Terminábamos el consejo de ayer (#2) diciendo que definir nuestros objetivos vitales y financieros es la única forma de encauzar nuestros esfuerzos y tomar las decisiones financieras correctas.

Esto se debe fundamentalmente a que definir nuestros objetivos nos permite conocer el plazo del que disponemos hasta la consecución del objetivo (horizonte temporal de la inversión) y la cuantía necesaria para hacerle frente.

El horizonte temporal marca dos cosas muy importantes, el esfuerzo que hay que hacer para conseguir cumplir esos objetivos y el riesgo que se puede asumir en las inversiones.

En cuanto al esfuerzo a realizar, por ejemplo, si uno de nuestros objetivos vitales es que nuestros hijos reciban una buena educación universitaria y lo hemos cuantificado investigando los costes del centro educativo que nos gustaría para ellos, habremos definido un objetivo financiero. Gracias al consejo #1 del pasado lunes conoceremos nuestra capacidad de ahorro y los recursos de los que disponemos, lo que nos permitirá comprobar que el esfuerzo de ahorro a realizar no será el mismo si se empieza a ahorrar cuando el niño es pequeño y se tienen 18 años por delante, que si sólo quedan 3 años para tener que pagarlo. Lo mismo pasa con el ahorro necesario para poder mantener el nivel de vida durante la jubilación, no es lo mismo empezar a ahorrar con 30 años que con 55.

Muchas veces nos olvidamos de que para acumular un capital en un plazo determinado no sólo contamos con el ahorro que generamos, sino también con la rentabilidad que puedan darnos los activos en los que invirtamos ese dinero. En general, cuanto mayor es el plazo del que disponemos, mayor es la rentabilidad a la que podemos optar.

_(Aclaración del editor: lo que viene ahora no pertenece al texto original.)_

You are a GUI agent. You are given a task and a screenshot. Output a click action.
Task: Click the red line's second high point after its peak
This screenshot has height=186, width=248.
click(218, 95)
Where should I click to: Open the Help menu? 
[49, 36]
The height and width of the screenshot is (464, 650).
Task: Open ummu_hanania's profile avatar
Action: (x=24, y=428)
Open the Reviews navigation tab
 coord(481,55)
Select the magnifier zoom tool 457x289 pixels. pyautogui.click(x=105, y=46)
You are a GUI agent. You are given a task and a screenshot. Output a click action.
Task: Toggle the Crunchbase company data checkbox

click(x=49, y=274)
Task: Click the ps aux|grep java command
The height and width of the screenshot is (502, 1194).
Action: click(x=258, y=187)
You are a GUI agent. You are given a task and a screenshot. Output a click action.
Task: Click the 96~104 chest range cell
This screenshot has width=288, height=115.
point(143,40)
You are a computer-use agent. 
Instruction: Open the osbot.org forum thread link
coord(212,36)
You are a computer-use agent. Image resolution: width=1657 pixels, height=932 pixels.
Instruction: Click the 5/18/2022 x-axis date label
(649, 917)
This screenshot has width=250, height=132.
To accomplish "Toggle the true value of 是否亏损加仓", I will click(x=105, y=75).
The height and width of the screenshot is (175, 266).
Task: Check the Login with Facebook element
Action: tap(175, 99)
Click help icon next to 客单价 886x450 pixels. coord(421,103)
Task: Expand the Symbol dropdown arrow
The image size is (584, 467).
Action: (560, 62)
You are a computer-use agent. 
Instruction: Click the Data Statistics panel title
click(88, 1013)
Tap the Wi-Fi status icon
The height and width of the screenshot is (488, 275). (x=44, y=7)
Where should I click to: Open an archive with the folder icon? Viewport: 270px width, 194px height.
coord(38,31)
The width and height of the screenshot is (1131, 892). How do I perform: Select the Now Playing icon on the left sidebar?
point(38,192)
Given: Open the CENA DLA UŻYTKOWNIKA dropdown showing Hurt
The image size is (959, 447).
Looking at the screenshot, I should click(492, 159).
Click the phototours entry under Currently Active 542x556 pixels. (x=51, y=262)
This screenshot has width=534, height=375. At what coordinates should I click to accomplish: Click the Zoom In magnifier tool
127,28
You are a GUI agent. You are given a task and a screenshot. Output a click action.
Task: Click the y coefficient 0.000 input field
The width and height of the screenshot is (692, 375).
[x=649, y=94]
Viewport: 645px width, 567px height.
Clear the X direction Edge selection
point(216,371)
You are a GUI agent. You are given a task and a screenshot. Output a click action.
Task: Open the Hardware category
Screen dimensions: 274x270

Si invertimos una cantidad de dinero que vamos a necesitar en el corto plazo, el riesgo que podemos asumir en esa inversión debe ser bajo, pese a que la rentabilidad que vayamos a obtener no sea tan atractiva como la de los activos de renta variable. Lo que queremos es evitar que las fluctuaciones que se pueden producir en bolsa en el corto plazo nos afecten mucho y que el día que necesitemos disponer de ese ahorro tengamos pérdidas que nos impidan cumplir nuestras metas.

Cuanto mayor sea nuestro horizonte temporal, podremos ir ascendiendo en la escala del riesgo invirtiendo en activos que, aunque puedan fluctuar en el corto plazo, tengan la expectativa de una mayor rentabilidad en el largo plazo.

En resumen, si somos previsores y planificamos con tiempo los objetivos, menos ahorro tendremos que acumular año a año, más nos ayudará la rentabilidad y nos podremos beneficiar del efecto de la capitalización compuesta, que implica que no sólo renta el ahorro acumulado, sino también la rentabilidad acumulada.